Jenis Rasio Keuangan
Rasio keuangan bisa digolongkan menjadi empat kelompok tergantung dari kebutuhan
perusahaan, yaitu: Rasio Profitabilitas (Profitability Ratio), Rasio Likuiditas (Liquidity Ratio), Rasio
Solvabilitas (Solvency Ratio) dan Rasio Aktivitas (Activity Ratio).
Rasio keuangan adalah
Rasio keuangan adalah analisis keuangan yang membandingkan data berdasarkan laporan
keuangan (neraca, laporan laba/rugi, laporan aliran kas) untuk menilai kinerja suatu perusahaan.
Dalam bahasa Inggris , rasio keuangan adalah Financial Ratio. Rasio menggambarkan suatu
hubungan atau perimbangan (mathematical relationship) antara suatu jumlah tertentu dengan
jumlah yang lain.
Rasio keuangan bisa digolongkan menjadi 4 kelompok tergantung dari kebutuhan perusahaan,
yaitu:
1. Rasio Profitabilitas (Profitability Ratio)

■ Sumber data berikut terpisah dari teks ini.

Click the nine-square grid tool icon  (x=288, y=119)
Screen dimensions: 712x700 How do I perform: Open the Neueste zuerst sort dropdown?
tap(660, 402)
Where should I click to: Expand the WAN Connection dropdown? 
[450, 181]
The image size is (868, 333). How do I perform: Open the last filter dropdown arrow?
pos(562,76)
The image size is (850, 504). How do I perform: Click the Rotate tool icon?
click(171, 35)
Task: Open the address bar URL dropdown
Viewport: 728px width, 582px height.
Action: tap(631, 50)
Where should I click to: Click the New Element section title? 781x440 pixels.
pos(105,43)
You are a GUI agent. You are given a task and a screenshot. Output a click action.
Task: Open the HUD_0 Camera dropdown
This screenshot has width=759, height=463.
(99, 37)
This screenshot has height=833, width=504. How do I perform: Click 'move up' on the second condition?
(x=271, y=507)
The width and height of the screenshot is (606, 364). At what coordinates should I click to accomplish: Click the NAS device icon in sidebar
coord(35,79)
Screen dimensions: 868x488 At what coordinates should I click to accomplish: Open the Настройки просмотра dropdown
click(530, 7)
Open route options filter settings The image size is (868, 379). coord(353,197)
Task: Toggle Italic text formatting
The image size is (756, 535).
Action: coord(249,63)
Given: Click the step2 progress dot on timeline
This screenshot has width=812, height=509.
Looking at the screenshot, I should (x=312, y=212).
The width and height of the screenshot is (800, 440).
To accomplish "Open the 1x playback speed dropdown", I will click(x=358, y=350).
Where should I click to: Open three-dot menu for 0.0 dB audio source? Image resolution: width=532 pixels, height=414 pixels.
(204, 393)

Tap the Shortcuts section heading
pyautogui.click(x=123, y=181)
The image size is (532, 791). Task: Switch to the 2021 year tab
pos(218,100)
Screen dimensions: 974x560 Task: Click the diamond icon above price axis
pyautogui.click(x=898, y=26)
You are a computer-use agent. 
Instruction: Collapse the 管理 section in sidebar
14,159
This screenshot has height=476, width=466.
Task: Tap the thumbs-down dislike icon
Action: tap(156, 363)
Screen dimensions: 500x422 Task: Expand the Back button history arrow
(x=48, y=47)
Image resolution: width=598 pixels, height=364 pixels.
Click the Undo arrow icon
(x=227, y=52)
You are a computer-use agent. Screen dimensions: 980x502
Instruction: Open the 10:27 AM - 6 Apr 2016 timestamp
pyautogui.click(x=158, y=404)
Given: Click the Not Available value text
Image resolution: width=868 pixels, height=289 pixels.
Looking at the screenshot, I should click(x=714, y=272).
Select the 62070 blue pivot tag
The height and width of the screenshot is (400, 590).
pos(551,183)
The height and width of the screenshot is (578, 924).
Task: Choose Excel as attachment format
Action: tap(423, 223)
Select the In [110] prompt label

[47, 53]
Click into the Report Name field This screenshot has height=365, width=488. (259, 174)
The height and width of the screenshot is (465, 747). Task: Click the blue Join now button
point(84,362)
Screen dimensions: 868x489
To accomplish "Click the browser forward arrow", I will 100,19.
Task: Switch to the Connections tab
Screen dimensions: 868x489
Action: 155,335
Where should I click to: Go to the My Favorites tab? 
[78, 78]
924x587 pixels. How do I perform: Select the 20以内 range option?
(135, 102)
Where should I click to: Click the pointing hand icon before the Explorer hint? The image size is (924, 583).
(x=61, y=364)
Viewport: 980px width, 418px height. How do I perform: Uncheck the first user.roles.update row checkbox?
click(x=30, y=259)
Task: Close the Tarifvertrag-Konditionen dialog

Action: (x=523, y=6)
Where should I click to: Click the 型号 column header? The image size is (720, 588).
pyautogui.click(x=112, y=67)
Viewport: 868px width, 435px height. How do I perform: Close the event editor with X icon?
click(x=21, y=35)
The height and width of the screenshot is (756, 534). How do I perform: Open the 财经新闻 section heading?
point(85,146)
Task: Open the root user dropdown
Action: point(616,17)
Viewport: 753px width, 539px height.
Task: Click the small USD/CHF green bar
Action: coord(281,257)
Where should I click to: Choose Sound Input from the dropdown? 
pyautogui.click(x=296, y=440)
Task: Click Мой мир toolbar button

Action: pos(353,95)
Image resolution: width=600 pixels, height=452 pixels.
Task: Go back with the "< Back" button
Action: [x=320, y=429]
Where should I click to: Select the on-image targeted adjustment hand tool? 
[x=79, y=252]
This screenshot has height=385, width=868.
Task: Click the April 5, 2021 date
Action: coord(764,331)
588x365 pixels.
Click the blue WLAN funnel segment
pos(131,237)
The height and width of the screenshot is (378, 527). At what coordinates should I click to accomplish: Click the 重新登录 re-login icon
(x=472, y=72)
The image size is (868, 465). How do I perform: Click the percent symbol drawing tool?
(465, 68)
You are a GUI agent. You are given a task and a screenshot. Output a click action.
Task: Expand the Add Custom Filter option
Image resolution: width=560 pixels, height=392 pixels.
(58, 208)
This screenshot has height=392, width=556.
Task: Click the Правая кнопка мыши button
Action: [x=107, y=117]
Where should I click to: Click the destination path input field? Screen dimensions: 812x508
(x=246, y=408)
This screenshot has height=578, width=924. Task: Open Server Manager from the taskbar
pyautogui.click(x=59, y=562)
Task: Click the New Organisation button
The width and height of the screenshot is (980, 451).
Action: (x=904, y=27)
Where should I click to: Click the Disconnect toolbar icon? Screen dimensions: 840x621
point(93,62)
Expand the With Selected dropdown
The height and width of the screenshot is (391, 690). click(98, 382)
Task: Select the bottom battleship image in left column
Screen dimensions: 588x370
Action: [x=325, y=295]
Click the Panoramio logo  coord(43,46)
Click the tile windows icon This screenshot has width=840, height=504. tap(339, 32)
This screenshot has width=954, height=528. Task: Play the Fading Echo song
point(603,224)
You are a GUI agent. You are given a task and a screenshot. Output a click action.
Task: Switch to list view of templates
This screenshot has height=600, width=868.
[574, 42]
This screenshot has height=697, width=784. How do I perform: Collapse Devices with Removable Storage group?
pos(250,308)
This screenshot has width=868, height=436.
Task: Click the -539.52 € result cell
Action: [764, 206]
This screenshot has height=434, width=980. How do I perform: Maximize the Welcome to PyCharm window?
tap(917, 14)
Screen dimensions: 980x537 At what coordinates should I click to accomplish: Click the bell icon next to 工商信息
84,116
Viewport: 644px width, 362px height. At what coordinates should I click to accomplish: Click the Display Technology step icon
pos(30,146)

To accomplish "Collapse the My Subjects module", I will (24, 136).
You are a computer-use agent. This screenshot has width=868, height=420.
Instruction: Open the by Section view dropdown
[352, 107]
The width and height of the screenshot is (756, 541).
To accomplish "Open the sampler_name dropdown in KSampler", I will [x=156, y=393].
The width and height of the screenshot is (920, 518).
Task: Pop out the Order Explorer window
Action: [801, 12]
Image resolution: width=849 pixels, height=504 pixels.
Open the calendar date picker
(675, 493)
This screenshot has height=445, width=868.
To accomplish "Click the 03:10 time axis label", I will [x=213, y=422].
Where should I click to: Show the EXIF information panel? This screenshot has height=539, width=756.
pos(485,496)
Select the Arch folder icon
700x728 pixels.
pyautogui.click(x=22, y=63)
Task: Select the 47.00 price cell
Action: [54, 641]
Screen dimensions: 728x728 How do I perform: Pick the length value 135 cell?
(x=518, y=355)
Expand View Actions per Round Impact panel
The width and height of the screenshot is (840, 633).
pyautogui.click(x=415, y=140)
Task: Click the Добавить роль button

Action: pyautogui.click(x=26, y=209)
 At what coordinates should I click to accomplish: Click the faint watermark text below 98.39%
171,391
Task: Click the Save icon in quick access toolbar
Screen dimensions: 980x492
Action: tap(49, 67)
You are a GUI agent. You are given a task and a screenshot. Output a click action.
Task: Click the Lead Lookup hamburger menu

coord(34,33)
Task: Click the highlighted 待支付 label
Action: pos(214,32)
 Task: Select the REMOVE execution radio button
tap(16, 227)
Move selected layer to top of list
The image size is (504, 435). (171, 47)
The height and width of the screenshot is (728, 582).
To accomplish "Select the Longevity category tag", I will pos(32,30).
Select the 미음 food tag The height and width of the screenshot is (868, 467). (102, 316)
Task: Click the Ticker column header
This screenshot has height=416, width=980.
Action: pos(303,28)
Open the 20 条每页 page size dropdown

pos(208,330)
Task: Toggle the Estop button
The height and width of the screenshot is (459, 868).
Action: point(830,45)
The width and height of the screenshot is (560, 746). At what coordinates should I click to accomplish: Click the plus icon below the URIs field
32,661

Ratio profitabilitas digunakan untuk mengukur kemampuan perusahaan dalam menghasilkan
keuntungan untuk perusahaan. Rasio profitabilitas dianggap memiliki peranan yang krusial bagi
kelangsungan perusahaan karena “urat nadi” suatu perusahaan akan bergantung dari sejauh mana
perusahaan bisa mendapatkan keuntungan.
Rumus Ratio Profitabilitas
Berikut ini beberapa ukuran ratio profitabilitas yang digunakan, diantaranya adalah :
1. Margin Laba Kotor (Gross Profit Margin)
Membandingkan Laba Kotor dengan Penjualan. Semakin besar persentase atau rasionya, artinya
semakin baik kondisi keuangan perusahaan.
Gross Profit Margin = Laba kotor ÷ Penjualan
2. Margin Laba Operasi (Operating Profit Margin)
Ukuran dari Laba yang telah dikurangi dengan semua biaya dan pengeluaran kecuali bunga dan
pajak, dibagi dengan Pendapatan. Hasil dari perhitungan tersebut merupakan gambaran laba
bersih sebelum bunga dan pajak yang didapat dari setiap rupiah penjualan atau pendapatan.
Operating profit margin = Laba sebelum bunga dan pajak ÷ Penjualan
3. Margin Laba Bersih (Net Profit Margin)
Digunakan untuk mengukur persentase atau rasio laba bersih setelah dikurangi bunga dan pajak
yang dihasilkan dari setiap rupiah penjualan atau pendapatan. Semakin tinggi rasionya berarti
semakin baik perusahaan dalam menghasilkan laba.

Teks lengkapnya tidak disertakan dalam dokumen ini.